*** Records shown

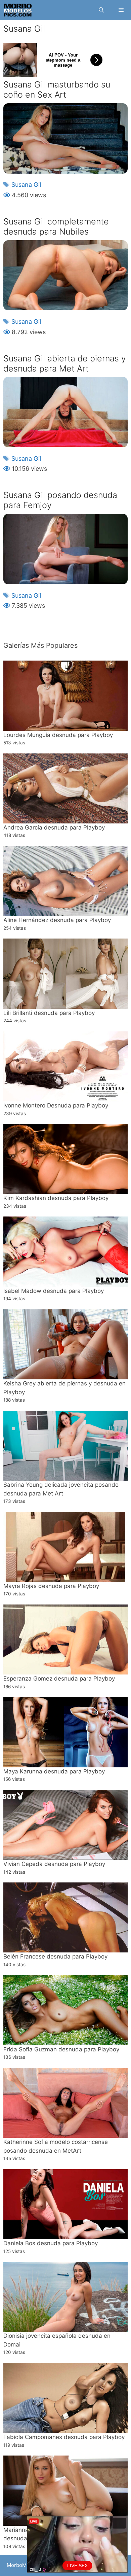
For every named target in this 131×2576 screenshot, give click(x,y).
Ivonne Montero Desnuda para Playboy (55, 1105)
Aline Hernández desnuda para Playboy (57, 920)
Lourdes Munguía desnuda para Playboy (58, 735)
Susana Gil (26, 184)
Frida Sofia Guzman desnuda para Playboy (61, 2049)
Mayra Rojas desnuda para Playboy (51, 1586)
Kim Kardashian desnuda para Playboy (55, 1198)
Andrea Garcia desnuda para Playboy (54, 827)
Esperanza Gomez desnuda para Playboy (59, 1678)
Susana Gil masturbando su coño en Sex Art (56, 89)
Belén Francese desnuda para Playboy (55, 1956)
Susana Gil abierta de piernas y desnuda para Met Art (64, 363)
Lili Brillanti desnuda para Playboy (49, 1013)
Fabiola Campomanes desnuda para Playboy (64, 2437)
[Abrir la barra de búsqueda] (101, 10)
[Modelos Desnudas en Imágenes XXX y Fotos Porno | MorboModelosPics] (17, 10)
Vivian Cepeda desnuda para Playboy (54, 1864)
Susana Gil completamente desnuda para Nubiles (56, 226)
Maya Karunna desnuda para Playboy (54, 1771)
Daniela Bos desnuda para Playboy (50, 2243)
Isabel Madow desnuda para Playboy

******

- **Task objective**: Please output every record above exactly. Leave the pictures out.

- **Response**:
For every named target in this 131×2576 screenshot, give click(x,y).
Ivonne Montero Desnuda para Playboy (55, 1105)
Aline Hernández desnuda para Playboy (57, 920)
Lourdes Munguía desnuda para Playboy (58, 735)
Susana Gil (26, 184)
Frida Sofia Guzman desnuda para Playboy (61, 2049)
Mayra Rojas desnuda para Playboy (51, 1586)
Kim Kardashian desnuda para Playboy (55, 1198)
Andrea Garcia desnuda para Playboy (54, 827)
Esperanza Gomez desnuda para Playboy (59, 1678)
Susana Gil masturbando su coño en Sex Art (56, 89)
Belén Francese desnuda para Playboy (55, 1956)
Susana Gil abierta de piernas y desnuda para Met Art (64, 363)
Lili Brillanti desnuda para Playboy (49, 1013)
Fabiola Campomanes desnuda para Playboy (64, 2437)
[Abrir la barra de búsqueda] (101, 10)
[Modelos Desnudas en Imágenes XXX y Fotos Porno | MorboModelosPics] (17, 10)
Vivian Cepeda desnuda para Playboy (54, 1864)
Susana Gil completamente desnuda para Nubiles (56, 226)
Maya Karunna desnuda para Playboy (54, 1771)
Daniela Bos desnuda para Playboy (50, 2243)
Isabel Madow desnuda para Playboy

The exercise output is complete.